Problems to solve:
(1) According to the commit, what file would browsers otherwise switch to downloading?
(2) Reproduce everything in the commit from "See gh-4220" down to "configure resource handling.".

Reading passage:
--*--

Add mediaTypes (extension to media type mapping) in MVC resources

Allows users to configure "allowed" file extensions for controller
mappings, so that browsers will not switch to downloading "f.txt"
(part of the recent RFD attack fixes in Spring MVC).

See gh-4220

Author: Dave Syer

spring-boot-autoconfigure/src/main/java/org/springframework/boot/autoconfigure/web/ResourceProperties.java

@@ -19,10 +19,7 @@
 import org.springframework.boot.context.properties.ConfigurationProperties;
 
 /**
- * Properties used to configure resource handling.
- *
- * @author Phillip Webb
- * @since 1.1.0
+ * Properties used to configure resource handling0
  */
 @ConfigurationProperties(prefix = "spring.resources", ignoreUnknownFields = false)
 public class ResourceProperties {

spring-boot-autoconfigure/src/main/java/org/springframework/boot/autoconfigure/web/WebMvcAutoConfiguration.java

@@ -22,6 +22,7 @@
 import java.util.Collections;
 import java.util.Date;
 import java.util.List;
+import java.util.Map;
 
 import javax.servlet.Servlet;
 
@@ -56,6 +57,7 @@
 import org.springframework.format.Formatter;
 import org.springframework.format.FormatterRegistry;
 import org.springframework.format.datetime.DateFormatter;
+import org.springframework.http.MediaType;
 import org.springframework.http.converter.HttpMessageConverter;
 import org.springframework.util.StringUtils;
 import org.springframework.validation.DefaultMessageCodesResolver;
@@ -67,6 +69,7 @@
 import org.springframework.web.servlet.LocaleResolver;
 import org.springframework.web.servlet.View;
 import org.springframework.web.servlet.ViewResolver;
+import org.springframework.web.servlet.config.annotation.ContentNegotiationConfigurer;
 import org.springframework.web.servlet.config.annotation.DelegatingWebMvcConfiguration;
 import org.springframework.web.servlet.config.annotation.EnableWebMvc;
 import org.springframework.web.servlet.config.annotation.ResourceHandlerRegistry;
@@ -169,6 +172,14 @@ public void configureMessageConverters(List<HttpMessageConverter<?>> converters)
 			converters.addAll(this.messageConverters.getConverters());
 		}
 
+		@Override
+		public void configureContentNegotiation(ContentNegotiationConfigurer configurer) {
+			Map<String, MediaType> mediaTypes = this.mvcProperties.getMediaTypes();
+			for (String extension : mediaTypes.keySet()) {
+				configurer.mediaType(extension, mediaTypes.get(extension));
+			}
+		}
+
 		@Bean
 		@ConditionalOnMissingBean(InternalResourceViewResolver.class)

--*--

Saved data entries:

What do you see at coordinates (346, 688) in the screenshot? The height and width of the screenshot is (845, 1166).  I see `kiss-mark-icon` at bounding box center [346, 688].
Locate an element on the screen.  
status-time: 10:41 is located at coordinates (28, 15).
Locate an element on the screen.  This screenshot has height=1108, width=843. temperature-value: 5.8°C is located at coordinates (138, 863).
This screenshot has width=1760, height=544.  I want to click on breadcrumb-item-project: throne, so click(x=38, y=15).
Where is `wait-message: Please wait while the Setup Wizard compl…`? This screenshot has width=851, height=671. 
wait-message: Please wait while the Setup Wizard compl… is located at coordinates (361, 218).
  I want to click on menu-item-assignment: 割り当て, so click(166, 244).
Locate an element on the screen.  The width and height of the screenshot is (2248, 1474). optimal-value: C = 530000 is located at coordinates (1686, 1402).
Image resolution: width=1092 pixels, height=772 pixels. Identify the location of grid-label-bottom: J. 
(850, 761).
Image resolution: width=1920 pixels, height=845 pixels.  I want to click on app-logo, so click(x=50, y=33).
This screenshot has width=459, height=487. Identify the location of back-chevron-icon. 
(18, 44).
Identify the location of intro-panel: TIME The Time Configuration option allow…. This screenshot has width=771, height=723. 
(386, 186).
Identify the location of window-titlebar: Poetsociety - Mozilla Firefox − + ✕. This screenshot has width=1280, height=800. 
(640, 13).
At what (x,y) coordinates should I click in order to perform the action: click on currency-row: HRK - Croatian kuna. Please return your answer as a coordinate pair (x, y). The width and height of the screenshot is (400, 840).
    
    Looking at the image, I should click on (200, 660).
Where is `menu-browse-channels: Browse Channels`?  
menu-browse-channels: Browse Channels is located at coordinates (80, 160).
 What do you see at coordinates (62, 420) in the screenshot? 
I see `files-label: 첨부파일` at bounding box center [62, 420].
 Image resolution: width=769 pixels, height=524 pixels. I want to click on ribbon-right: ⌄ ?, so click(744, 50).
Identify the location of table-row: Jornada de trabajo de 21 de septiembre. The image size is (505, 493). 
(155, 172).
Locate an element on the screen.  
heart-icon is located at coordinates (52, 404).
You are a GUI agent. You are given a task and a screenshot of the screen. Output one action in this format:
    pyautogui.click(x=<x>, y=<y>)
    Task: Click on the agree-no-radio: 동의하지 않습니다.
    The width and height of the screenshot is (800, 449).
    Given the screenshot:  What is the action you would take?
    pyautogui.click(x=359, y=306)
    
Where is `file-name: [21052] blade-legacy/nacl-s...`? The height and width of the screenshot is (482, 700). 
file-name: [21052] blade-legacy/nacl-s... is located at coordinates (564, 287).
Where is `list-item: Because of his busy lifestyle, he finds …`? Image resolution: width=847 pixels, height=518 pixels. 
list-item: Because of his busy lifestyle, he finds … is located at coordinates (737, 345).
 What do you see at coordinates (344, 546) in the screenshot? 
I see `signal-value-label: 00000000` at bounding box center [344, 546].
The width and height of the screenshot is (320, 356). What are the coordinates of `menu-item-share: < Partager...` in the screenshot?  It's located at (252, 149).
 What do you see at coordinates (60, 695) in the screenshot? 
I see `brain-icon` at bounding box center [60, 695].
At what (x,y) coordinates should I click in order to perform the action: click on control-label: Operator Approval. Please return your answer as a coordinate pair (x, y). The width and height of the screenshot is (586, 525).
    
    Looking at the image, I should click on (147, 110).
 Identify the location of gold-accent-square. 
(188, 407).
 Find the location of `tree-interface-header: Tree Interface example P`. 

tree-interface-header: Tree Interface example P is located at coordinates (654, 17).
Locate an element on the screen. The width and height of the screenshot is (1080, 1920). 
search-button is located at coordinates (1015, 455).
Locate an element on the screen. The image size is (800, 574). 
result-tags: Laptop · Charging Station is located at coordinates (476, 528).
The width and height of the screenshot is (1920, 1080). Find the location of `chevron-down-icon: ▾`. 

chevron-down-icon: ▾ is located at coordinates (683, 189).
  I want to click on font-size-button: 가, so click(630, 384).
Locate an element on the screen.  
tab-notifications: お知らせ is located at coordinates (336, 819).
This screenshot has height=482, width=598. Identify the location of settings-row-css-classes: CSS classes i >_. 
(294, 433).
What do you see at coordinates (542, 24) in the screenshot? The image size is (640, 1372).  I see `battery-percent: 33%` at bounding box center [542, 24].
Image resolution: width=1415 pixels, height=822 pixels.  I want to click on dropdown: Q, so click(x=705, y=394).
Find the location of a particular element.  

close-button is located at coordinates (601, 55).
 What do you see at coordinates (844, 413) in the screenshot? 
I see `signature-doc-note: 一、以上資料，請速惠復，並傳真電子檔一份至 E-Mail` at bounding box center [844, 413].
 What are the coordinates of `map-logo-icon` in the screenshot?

--*--

Responses for each task:
(1) "f.txt"

(2)
See gh-4220

Author: Dave Syer

spring-boot-autoconfigure/src/main/java/org/springframework/boot/autoconfigure/web/ResourceProperties.java

@@ -19,10 +19,7 @@
 import org.springframework.boot.context.properties.ConfigurationProperties;
 
 /**
- * Properties used to configure resource handling.